Texto da página =>
A fundação simbólica do Brasil, objeto de extensos estudos, não é um feito unitário, mas se trata de um processo no qual devem ser consideradas muitas fundações, sustentadas pela matriz do discurso barroco, pelas utopias milenaristas que tomavam o espírito ibérico e pelas forças da Contra-reforma.
Nossa pretensão não é fazer um ensaio histórico e muito menos antropológico, mas apenas levantar algumas hipóteses a respeito dos efeitos subjetivos da conquista espiritual da América através de uma pérola barroca que é o fantasma do missionário jesuíta, primeiro europeu a penetrar e se estabelecer no sul do Brasil.
Embalados pelas ondas do Atlântico e sob à Instrução do Geral da Companhia de Jesus, Pe. Francisco de Borja, desembarcam nas terras do Novo Mundo os Jesuítas encarregados da Conquista Espiritual da América. Uma parte desse projeto de fundação, são os Trinta Povos da Província Jesuítica do Paraguai, que se localizava na Bacia do Rio do Prata e corresponde atualmente a parte do território do Paraguai, Brasil e Argentina. Esses povoados iniciam no século XVI (1607), em terras então pertencentes à Espanha, de acordo com a divisão determinada pelo tratado de Tordesilhas (1494), firmado entre as coroas ibéricas, e se encerra em decorrência do Tratado de Madrid (1750), com a redistribuição de territórios, que provoca o enfrentamento bélico dos indígenas contra os exércitos ibéricos unidos. O início do fim (1768) do projeto jesuítico se dá com a expulsão dos jesuítas e o genocídio dos índios catequizados.
A conquista espiritual, protagonizada pelos jesuítas, contrariamente à conquista armada, se faz essencialmente pela persuasão. Quanto à questão da violência, podemos concordar com Hegel, que o encontro de culturas não acontece sem violência. Mas nesse encontro específico, temos de um lado as populações indígenas, povo semi-nômade, disperso e indefeso em decorrência da ação dos invasores e de outro lado o missionário jesuíta, cuja posição subjetiva já é antecipada por Francisco de Borja, quando alerta o Pe. Provincial sobre o fascínio pelo martírio e aconselha precauções:
« Não se exponham facilmente a perigo notável de vida entre gente não conquistada, porque embora seja proveitoso para eles [os missionários] morrer logo nesta busca do divino serviço, não seria útil para o bem comum pela muita falta que há de operários (…). (Suess, 1992, p. 562)

Objetivo =>
Passe para o inglês a frase do texto sobre as missões jesuíticas: "A conquista espiritual, protagonizada pelos jesuítas, contrariamente à conquista armada, se faz essencialmente pela persuasão." As entradas não têm relação com o texto sobre as missões jesuíticas.

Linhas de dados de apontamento
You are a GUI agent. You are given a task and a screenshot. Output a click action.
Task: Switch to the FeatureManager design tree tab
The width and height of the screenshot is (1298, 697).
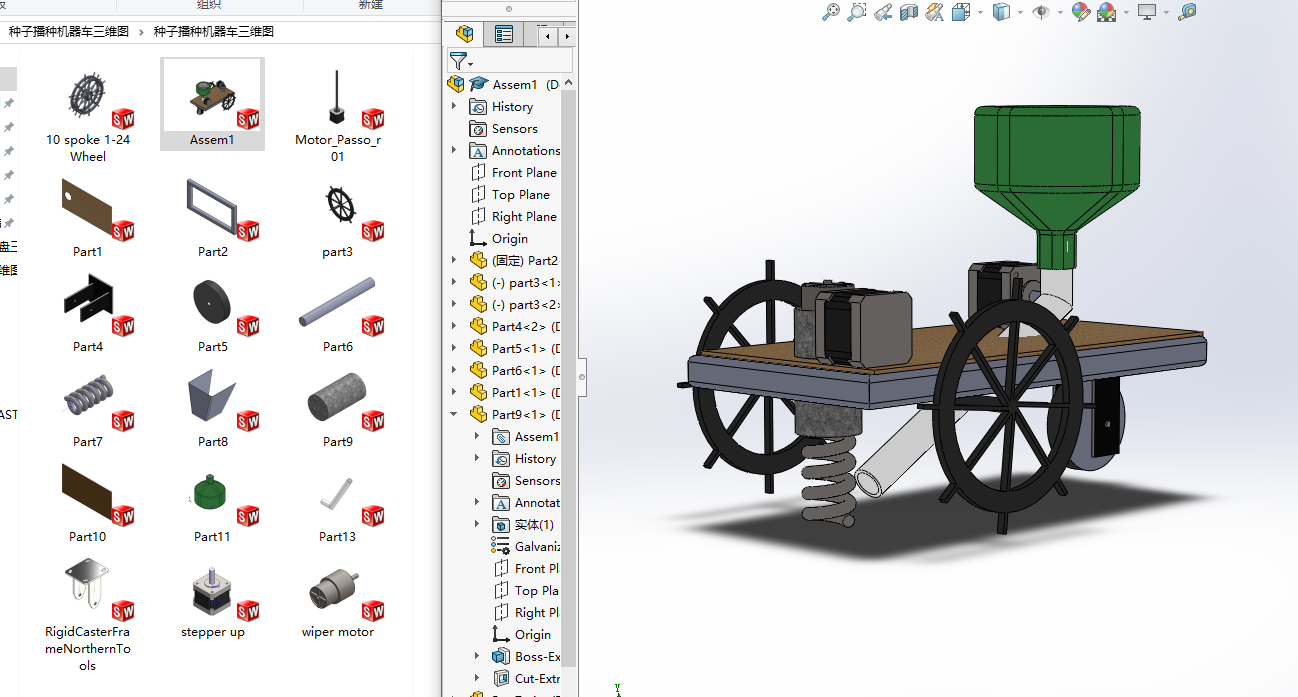pyautogui.click(x=463, y=35)
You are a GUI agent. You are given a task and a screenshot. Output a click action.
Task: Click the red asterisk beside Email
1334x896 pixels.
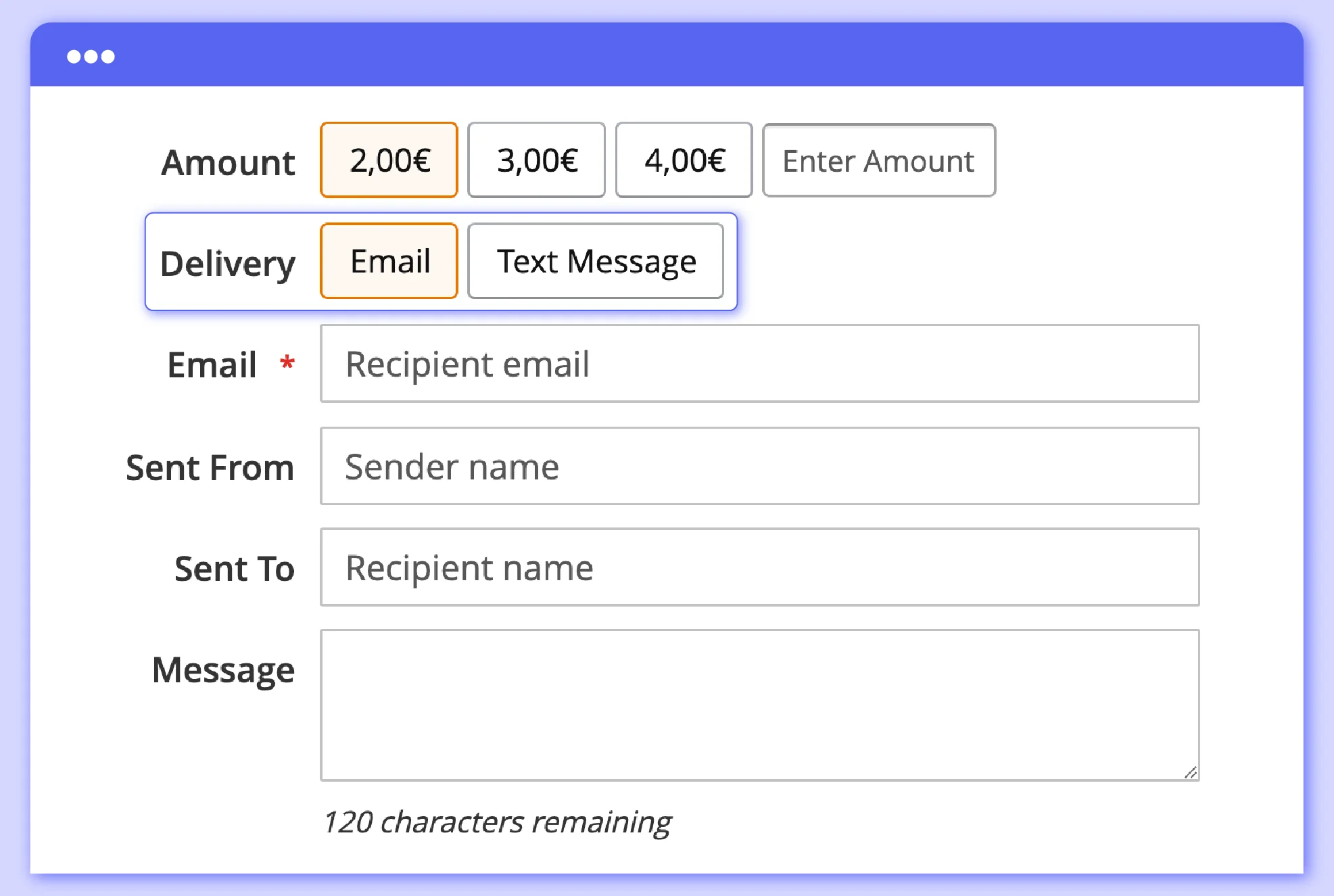tap(287, 364)
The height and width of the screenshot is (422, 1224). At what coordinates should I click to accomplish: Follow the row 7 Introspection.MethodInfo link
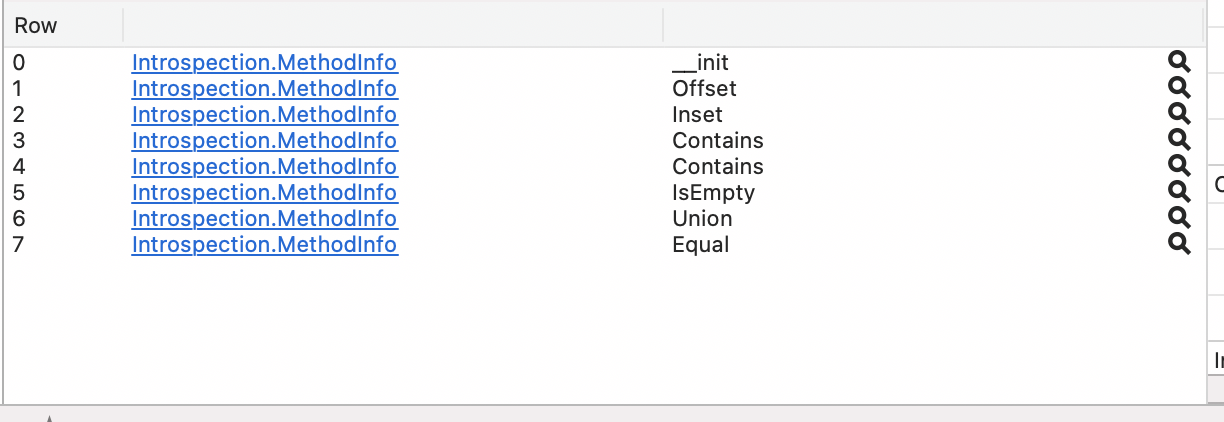264,245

Resultado do exercício =>
The spiritual conquest, led by the Jesuits, unlike the armed conquest, is carried out essentially through persuasion.